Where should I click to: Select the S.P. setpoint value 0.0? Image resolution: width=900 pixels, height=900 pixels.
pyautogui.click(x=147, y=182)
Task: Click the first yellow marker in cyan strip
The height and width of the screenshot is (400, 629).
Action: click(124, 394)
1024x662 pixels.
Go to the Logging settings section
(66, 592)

==

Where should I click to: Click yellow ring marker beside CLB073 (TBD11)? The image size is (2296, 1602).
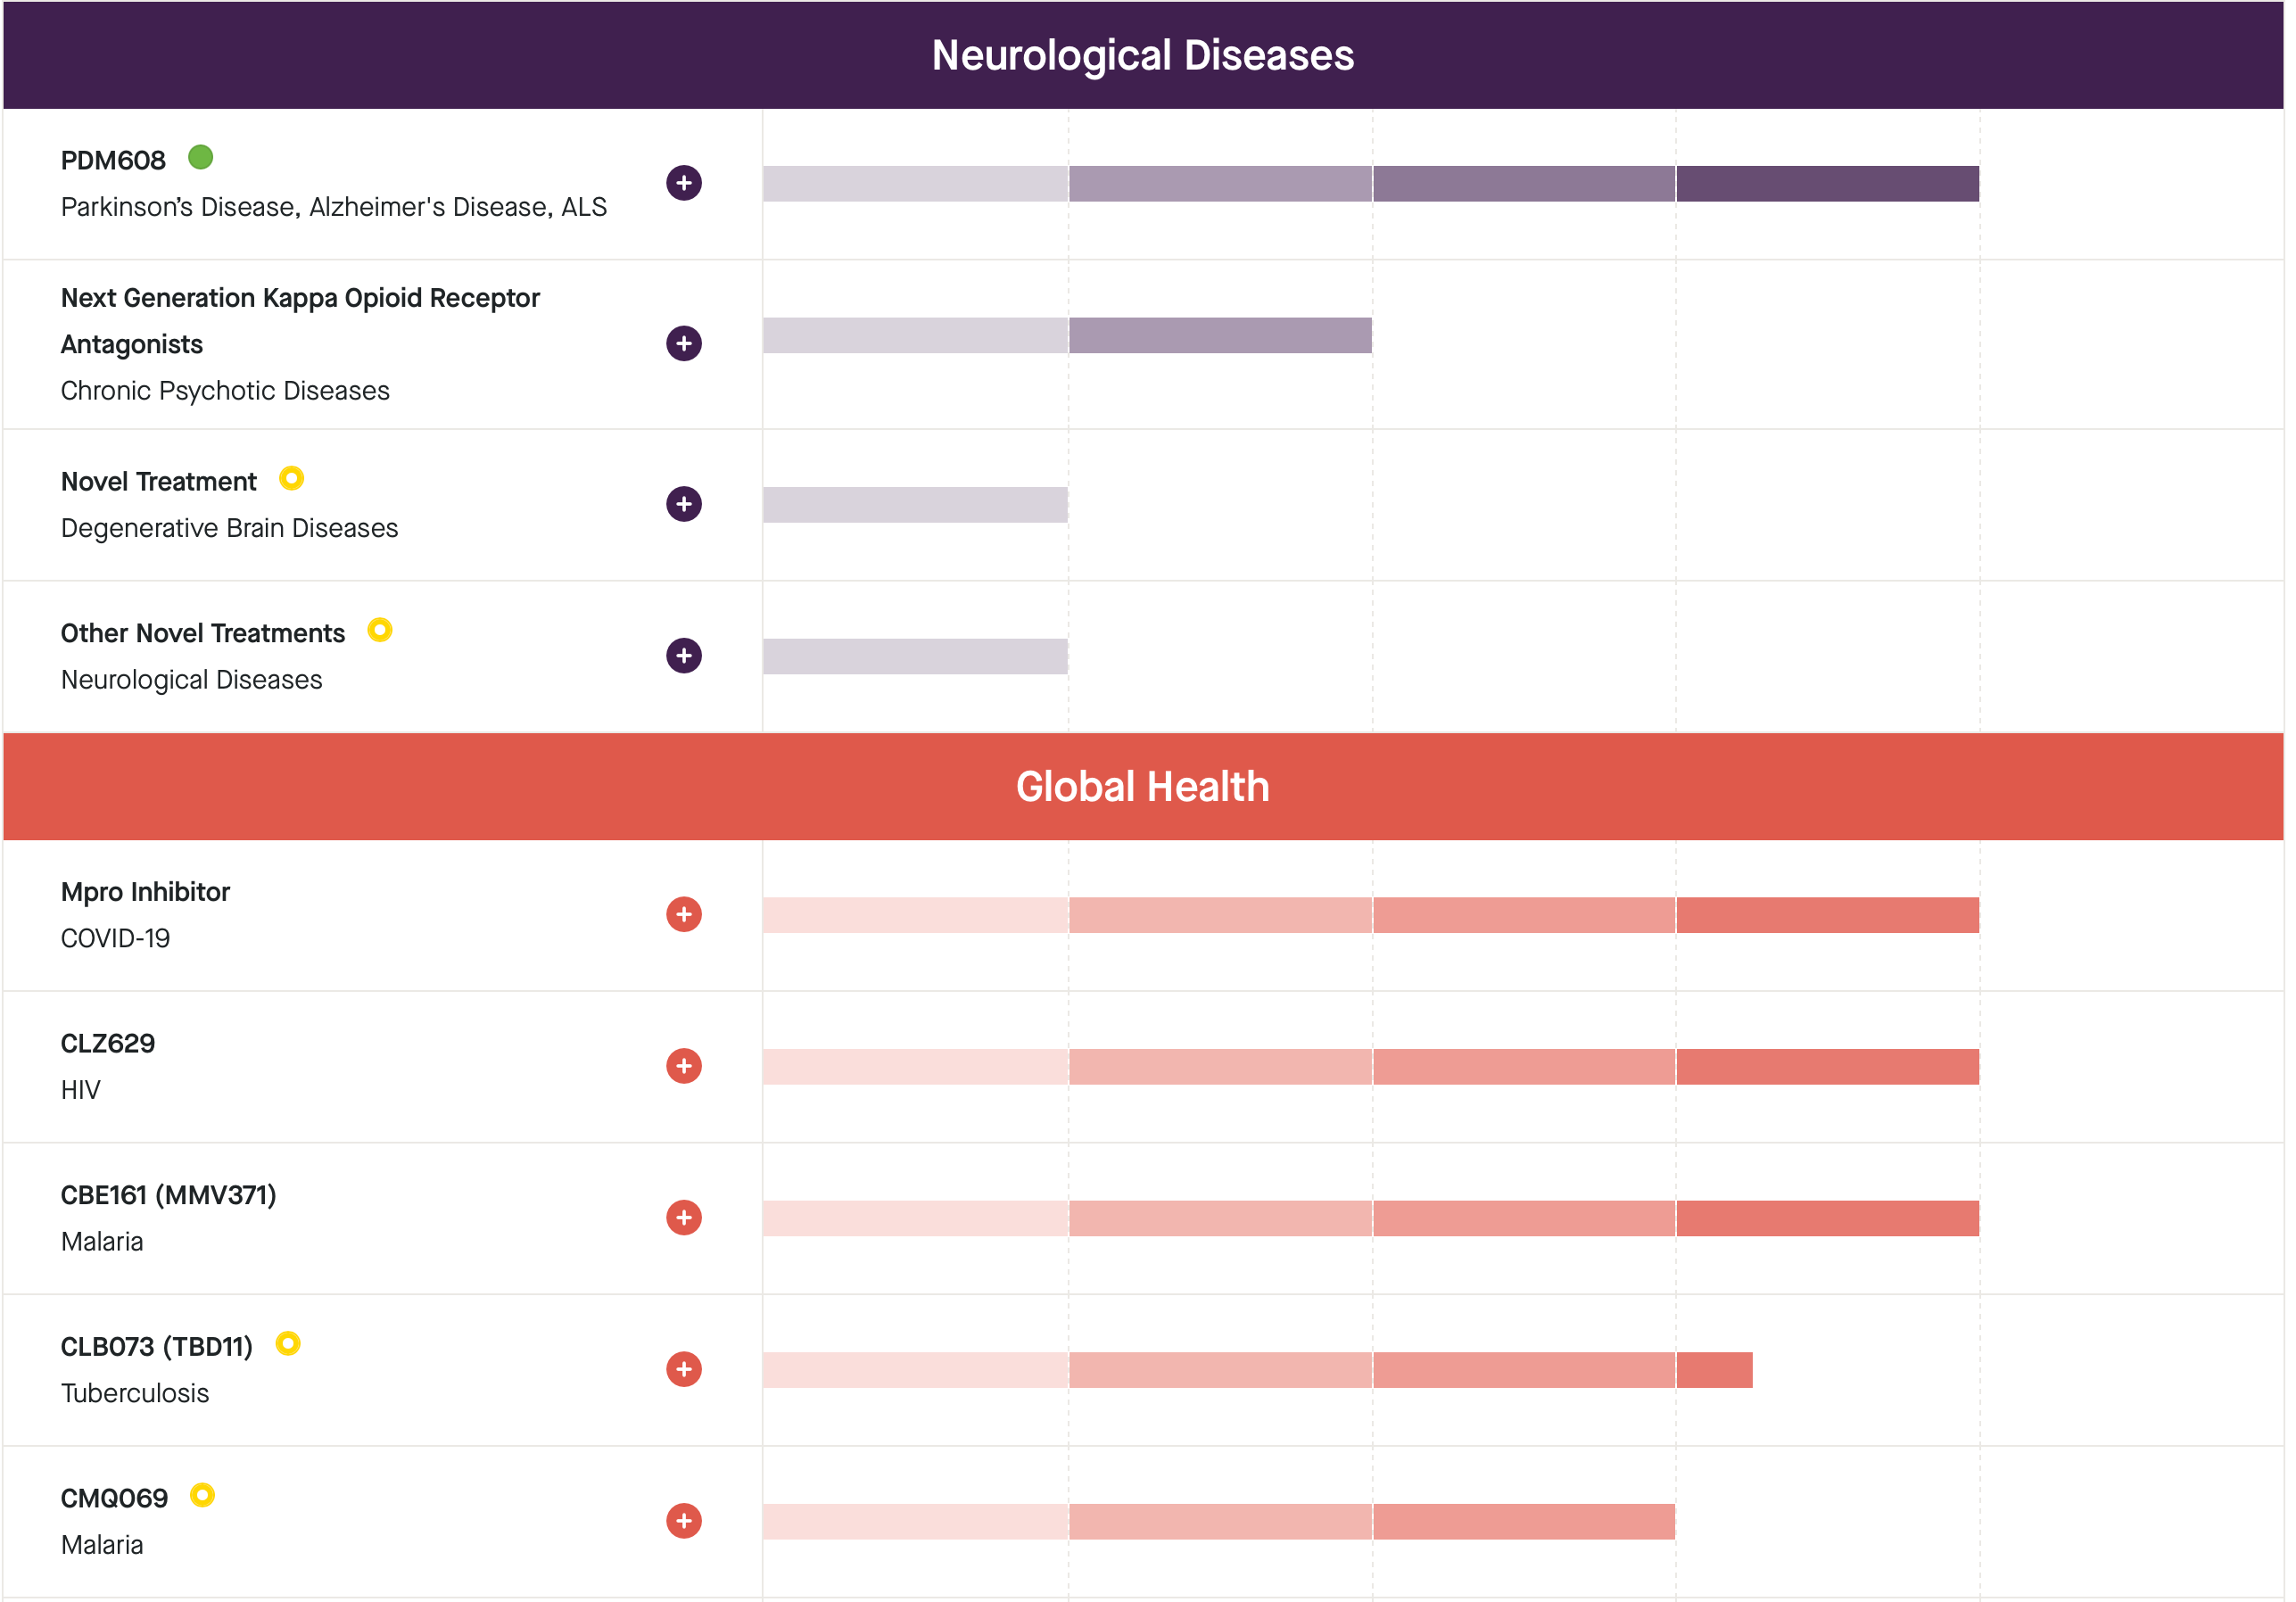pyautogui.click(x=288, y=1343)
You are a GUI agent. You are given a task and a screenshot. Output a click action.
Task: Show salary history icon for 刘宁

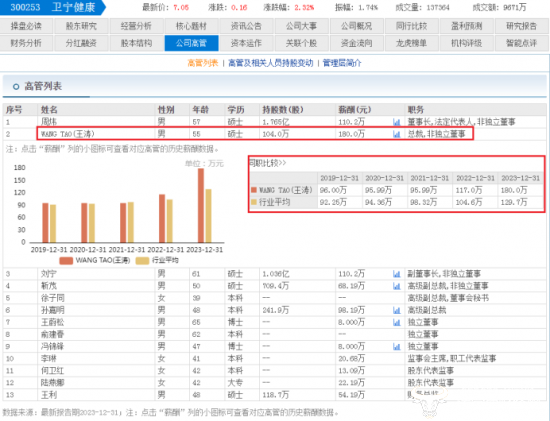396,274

---

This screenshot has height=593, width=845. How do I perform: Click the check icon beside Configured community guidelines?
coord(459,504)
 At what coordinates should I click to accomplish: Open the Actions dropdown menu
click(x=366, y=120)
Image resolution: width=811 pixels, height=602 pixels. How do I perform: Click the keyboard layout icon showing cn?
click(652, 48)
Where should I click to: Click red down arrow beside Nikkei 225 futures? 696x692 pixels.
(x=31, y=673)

*STATED GOAL*. Give the items as a Markdown table with the columns Row and Line, starting at the line containing "Where should I click to: Select" and ending after the line containing "pyautogui.click(x=147, y=182)". Leave out any blank lines.

*COMPLETE RESPONSE*.
| Row | Line |
|---|---|
| 1 | Where should I click to: Select the S.P. setpoint value 0.0? Image resolution: width=900 pixels, height=900 pixels. |
| 2 | pyautogui.click(x=147, y=182) |